Top of Data to process

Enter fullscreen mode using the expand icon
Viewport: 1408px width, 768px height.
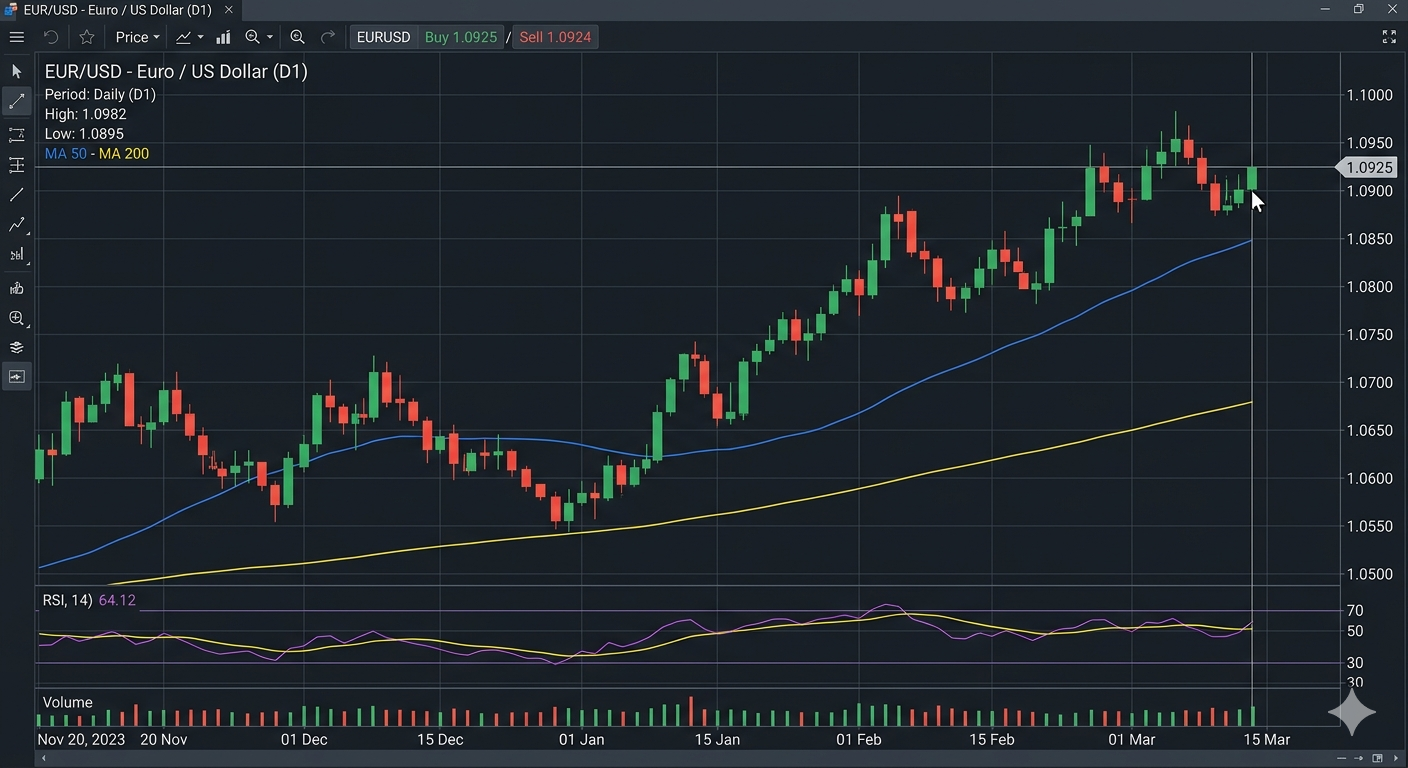tap(1389, 37)
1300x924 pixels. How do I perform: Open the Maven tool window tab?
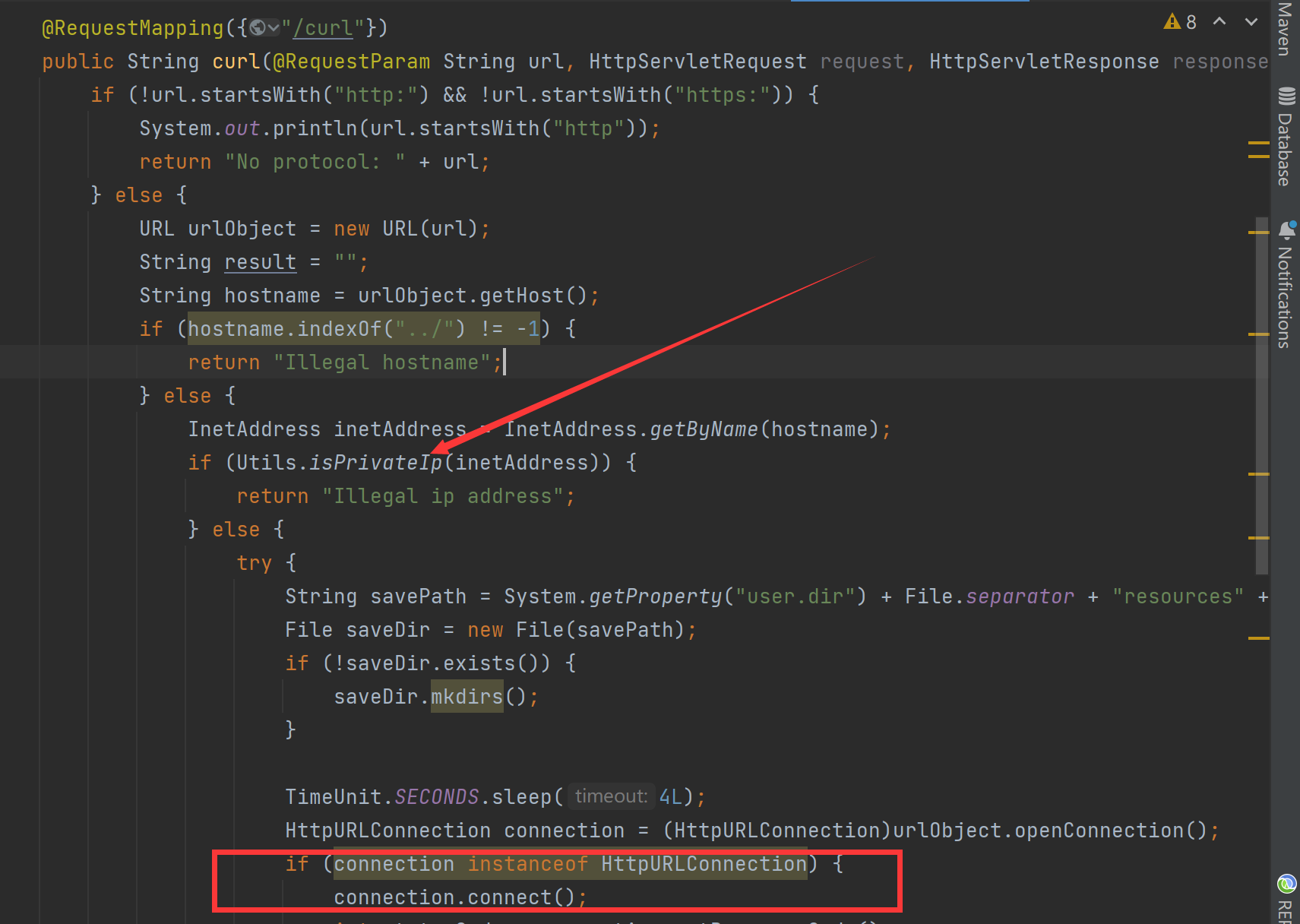click(x=1285, y=30)
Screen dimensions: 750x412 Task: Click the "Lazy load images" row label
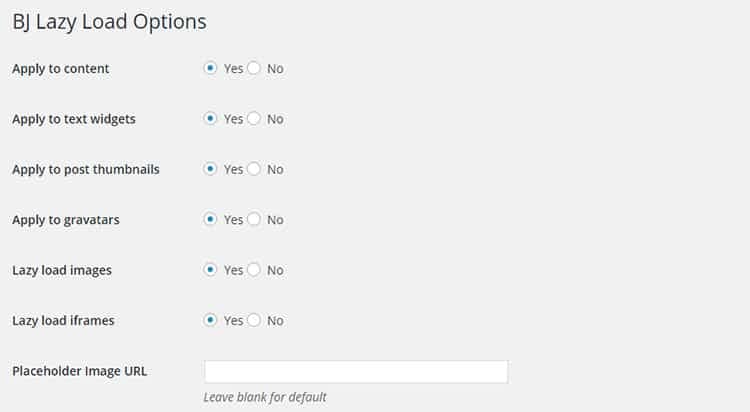pos(63,270)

Bottom of Data to process

**What is required**
Give again exactly the lines from the one holding "Screen dimensions: 750x412" to the final line of the records, both ends included; any pictures stay out.

**Expected answer**
Screen dimensions: 750x412 Task: Click the "Lazy load images" row label
pos(63,270)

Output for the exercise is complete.